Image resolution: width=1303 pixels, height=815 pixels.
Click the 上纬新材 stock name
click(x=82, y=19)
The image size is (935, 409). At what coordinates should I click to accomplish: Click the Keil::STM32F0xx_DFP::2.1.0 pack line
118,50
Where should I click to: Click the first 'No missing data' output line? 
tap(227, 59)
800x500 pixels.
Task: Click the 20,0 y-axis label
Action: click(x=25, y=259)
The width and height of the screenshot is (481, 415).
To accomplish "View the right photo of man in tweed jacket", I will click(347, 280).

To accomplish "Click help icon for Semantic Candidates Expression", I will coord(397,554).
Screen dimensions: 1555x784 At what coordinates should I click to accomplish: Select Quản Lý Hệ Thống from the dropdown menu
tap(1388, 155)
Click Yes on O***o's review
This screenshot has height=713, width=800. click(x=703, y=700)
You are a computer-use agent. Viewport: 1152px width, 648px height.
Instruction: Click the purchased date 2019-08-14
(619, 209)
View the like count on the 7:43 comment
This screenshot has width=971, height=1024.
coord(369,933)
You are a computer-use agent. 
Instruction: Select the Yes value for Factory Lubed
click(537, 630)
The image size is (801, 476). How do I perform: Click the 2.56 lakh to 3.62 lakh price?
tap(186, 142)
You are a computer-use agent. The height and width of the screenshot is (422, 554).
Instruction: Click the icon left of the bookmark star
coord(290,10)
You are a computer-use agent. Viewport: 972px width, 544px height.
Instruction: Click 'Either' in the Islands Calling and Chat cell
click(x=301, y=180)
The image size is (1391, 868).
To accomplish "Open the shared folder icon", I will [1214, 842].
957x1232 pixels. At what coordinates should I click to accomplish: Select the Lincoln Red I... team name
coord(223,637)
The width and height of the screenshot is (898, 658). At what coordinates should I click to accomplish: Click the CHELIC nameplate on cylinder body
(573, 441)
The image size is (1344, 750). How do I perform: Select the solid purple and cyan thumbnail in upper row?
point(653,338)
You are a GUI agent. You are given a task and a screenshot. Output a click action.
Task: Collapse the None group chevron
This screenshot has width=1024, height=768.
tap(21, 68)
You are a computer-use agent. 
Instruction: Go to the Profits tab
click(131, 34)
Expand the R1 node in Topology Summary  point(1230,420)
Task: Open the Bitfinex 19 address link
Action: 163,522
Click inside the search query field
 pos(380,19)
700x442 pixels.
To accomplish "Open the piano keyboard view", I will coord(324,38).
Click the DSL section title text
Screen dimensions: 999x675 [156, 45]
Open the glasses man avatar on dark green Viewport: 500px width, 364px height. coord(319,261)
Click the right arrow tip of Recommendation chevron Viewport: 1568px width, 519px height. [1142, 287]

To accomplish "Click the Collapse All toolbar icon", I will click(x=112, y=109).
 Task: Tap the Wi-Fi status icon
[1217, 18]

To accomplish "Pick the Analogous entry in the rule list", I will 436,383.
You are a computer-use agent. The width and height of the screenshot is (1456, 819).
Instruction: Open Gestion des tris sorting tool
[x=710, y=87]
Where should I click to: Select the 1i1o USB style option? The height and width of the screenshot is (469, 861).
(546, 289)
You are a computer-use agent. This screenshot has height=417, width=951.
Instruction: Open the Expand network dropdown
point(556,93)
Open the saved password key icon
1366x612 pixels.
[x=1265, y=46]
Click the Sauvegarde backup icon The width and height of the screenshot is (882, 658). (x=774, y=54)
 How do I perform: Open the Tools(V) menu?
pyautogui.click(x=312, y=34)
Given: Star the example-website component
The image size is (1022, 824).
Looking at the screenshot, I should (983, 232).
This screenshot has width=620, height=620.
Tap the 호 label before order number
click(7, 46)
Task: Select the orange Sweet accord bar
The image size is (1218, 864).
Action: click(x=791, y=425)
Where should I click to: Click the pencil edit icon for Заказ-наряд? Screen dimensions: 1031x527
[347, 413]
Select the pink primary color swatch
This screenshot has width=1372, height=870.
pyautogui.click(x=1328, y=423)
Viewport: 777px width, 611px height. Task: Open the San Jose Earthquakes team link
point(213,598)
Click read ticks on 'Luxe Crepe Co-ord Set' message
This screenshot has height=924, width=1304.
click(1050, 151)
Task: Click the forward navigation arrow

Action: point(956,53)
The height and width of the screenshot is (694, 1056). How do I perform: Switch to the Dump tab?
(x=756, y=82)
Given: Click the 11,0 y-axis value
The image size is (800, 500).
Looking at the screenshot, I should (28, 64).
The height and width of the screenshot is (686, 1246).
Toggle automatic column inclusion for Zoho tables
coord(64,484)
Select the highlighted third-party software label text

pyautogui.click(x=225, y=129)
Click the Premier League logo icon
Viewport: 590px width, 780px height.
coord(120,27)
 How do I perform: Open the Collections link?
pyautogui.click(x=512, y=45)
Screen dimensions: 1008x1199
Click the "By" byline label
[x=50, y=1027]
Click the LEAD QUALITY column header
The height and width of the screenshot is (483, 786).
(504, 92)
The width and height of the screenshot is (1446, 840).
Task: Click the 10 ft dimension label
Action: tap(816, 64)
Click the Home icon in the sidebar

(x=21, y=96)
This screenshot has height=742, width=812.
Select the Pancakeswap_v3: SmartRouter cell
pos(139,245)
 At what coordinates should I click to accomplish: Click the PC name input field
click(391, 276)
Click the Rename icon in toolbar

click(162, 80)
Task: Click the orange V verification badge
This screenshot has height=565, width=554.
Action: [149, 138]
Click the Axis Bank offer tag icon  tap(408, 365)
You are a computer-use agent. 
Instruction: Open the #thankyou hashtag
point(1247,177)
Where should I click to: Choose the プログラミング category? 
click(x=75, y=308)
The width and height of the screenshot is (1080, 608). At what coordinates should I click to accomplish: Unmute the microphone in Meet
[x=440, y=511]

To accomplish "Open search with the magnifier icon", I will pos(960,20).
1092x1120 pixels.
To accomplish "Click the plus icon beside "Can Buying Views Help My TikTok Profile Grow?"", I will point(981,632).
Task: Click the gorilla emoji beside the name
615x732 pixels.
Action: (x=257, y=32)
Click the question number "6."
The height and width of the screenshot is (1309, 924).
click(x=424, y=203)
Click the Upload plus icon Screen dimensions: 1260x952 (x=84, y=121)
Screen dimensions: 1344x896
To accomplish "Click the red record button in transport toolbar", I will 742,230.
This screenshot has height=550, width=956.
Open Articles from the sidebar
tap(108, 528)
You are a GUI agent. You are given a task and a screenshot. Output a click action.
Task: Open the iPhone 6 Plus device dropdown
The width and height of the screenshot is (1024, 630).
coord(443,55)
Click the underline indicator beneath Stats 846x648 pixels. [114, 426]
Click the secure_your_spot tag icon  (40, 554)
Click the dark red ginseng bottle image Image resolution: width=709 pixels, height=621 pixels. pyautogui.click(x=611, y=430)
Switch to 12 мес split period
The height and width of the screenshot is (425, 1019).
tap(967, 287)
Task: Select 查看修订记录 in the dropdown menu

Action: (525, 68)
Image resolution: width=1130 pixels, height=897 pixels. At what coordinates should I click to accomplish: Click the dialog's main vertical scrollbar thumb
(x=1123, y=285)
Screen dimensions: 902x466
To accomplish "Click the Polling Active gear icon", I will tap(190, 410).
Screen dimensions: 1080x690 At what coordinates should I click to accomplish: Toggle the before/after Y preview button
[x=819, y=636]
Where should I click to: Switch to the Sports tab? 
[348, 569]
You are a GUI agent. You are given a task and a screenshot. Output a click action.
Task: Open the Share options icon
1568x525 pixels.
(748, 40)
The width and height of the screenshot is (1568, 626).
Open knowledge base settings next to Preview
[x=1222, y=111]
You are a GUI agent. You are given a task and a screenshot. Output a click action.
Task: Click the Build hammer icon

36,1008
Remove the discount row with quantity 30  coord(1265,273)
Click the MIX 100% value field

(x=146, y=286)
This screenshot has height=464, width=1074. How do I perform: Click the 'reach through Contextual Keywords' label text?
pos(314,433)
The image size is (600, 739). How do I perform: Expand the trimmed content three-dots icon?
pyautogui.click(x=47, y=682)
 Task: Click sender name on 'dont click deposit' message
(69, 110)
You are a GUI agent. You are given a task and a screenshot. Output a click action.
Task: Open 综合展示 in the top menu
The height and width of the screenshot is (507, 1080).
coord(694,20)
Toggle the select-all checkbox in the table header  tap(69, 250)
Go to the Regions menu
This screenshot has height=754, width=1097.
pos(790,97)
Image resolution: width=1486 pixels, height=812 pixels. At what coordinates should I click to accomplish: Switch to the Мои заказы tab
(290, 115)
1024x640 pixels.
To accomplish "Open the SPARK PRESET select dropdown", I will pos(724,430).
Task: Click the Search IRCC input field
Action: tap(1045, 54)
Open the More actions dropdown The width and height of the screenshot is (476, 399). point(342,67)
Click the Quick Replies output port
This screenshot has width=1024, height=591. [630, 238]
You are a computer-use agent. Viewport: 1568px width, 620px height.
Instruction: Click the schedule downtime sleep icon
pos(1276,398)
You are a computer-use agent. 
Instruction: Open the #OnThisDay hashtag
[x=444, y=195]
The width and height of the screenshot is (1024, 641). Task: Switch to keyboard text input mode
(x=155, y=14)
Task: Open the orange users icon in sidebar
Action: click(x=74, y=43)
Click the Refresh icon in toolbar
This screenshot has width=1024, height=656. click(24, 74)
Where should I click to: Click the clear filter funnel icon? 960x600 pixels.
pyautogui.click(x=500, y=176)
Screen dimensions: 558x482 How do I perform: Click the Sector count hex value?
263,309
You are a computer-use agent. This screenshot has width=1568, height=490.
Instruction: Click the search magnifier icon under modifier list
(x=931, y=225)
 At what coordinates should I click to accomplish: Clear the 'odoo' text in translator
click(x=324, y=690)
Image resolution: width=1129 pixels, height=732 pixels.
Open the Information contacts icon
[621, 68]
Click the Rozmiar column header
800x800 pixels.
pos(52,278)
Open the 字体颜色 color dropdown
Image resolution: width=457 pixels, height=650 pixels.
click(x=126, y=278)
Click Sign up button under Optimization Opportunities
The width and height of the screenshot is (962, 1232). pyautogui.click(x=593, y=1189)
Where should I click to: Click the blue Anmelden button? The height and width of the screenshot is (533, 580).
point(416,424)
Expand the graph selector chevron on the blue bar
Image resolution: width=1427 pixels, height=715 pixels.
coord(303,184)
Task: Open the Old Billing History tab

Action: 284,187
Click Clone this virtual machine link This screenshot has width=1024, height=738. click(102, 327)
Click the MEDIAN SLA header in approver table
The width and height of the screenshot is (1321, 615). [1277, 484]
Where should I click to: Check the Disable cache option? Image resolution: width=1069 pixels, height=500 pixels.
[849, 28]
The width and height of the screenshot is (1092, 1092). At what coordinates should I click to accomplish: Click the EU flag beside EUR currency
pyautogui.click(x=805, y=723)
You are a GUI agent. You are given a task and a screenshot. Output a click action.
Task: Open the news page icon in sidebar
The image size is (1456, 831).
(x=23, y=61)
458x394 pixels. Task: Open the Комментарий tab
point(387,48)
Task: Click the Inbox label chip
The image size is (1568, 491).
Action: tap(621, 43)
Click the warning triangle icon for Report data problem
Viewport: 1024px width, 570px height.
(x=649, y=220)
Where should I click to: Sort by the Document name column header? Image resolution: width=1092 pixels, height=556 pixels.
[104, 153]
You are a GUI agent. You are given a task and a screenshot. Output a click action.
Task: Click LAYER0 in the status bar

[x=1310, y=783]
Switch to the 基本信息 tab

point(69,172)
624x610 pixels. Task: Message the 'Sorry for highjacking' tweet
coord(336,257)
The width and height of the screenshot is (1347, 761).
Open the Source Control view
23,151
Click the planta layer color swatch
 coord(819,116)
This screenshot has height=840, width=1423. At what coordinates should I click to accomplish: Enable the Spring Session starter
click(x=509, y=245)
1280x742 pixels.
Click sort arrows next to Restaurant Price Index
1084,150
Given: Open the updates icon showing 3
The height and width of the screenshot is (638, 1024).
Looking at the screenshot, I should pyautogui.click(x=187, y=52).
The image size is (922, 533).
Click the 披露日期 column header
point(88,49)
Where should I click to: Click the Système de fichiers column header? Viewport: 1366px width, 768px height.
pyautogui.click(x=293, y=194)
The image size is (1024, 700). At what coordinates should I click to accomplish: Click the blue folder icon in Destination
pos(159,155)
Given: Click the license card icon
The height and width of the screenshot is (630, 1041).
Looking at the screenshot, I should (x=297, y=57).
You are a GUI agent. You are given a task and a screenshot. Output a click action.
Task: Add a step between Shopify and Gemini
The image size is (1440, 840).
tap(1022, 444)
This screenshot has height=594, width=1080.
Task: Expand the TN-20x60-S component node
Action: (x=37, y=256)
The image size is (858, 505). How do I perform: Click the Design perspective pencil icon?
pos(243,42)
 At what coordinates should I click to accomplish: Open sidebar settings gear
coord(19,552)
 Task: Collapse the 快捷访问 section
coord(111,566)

____________

■ Activity: Considering only the material above, set down every line from the one with "Click Yes on O***o's review" to the one with "You are a computer-use agent. Viewport: 972px", inclusive, exactly as written.

■ Output of the task:
Click Yes on O***o's review
This screenshot has height=713, width=800. click(x=703, y=700)
You are a computer-use agent. Viewport: 1152px width, 648px height.
Instruction: Click the purchased date 2019-08-14
(619, 209)
View the like count on the 7:43 comment
This screenshot has width=971, height=1024.
coord(369,933)
You are a computer-use agent. 
Instruction: Select the Yes value for Factory Lubed
click(537, 630)
The image size is (801, 476). How do I perform: Click the 2.56 lakh to 3.62 lakh price?
tap(186, 142)
You are a computer-use agent. The height and width of the screenshot is (422, 554).
Instruction: Click the icon left of the bookmark star
coord(290,10)
You are a computer-use agent. Viewport: 972px width, 544px height.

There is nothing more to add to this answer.